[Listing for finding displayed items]
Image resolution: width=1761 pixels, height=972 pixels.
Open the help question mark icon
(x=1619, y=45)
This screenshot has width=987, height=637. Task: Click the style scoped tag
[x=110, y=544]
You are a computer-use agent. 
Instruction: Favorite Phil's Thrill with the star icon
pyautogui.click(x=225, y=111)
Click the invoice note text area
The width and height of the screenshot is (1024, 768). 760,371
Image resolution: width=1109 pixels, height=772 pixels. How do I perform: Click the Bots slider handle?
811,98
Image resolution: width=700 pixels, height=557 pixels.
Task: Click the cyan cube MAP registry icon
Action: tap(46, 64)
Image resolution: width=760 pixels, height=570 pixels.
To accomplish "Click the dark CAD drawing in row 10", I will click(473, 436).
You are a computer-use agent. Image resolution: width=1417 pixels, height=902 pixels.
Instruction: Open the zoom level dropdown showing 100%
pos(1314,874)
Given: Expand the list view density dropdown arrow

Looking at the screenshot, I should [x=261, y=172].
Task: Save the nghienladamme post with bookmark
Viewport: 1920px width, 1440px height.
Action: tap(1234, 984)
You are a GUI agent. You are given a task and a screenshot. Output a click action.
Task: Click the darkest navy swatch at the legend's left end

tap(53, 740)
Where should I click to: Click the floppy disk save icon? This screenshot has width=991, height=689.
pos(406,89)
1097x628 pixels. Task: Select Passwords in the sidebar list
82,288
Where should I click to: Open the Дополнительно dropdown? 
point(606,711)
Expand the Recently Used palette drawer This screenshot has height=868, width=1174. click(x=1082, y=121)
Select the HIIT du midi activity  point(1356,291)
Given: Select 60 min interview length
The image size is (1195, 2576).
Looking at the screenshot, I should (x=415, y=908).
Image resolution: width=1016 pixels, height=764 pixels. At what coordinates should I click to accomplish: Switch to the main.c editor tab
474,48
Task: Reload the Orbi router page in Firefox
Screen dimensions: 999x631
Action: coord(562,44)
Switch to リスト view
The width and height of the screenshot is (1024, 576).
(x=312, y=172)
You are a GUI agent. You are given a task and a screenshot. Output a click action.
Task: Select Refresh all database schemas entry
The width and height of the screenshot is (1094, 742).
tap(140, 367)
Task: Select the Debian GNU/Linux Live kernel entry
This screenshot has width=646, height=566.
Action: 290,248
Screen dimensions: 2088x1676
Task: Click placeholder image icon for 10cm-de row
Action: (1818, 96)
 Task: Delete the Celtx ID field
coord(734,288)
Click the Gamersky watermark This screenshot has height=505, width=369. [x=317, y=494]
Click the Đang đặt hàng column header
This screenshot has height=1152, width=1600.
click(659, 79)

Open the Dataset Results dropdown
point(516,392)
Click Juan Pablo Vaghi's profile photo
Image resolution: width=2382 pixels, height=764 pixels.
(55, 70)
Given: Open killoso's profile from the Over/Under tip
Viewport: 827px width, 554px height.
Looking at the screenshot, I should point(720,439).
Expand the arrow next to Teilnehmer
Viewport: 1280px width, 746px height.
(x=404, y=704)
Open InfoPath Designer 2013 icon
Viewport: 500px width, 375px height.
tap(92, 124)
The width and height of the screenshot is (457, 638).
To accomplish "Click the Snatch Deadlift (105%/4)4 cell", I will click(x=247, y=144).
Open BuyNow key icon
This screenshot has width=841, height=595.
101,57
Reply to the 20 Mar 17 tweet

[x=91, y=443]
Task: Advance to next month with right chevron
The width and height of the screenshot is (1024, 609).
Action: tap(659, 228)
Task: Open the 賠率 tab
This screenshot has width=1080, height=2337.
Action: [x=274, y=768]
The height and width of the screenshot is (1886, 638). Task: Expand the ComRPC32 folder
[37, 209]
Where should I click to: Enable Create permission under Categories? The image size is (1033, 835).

* _Your goal_
Switch "invoice" to "receipt" in the listing from its first line through the line containing "The width and height of the screenshot is (1024, 768).", and give those lines again with everything else unchanged.

* _Exercise answer_
Image resolution: width=1761 pixels, height=972 pixels.
Open the help question mark icon
(x=1619, y=45)
This screenshot has width=987, height=637. Task: Click the style scoped tag
[x=110, y=544]
You are a computer-use agent. 
Instruction: Favorite Phil's Thrill with the star icon
pyautogui.click(x=225, y=111)
Click the receipt note text area
The width and height of the screenshot is (1024, 768). 760,371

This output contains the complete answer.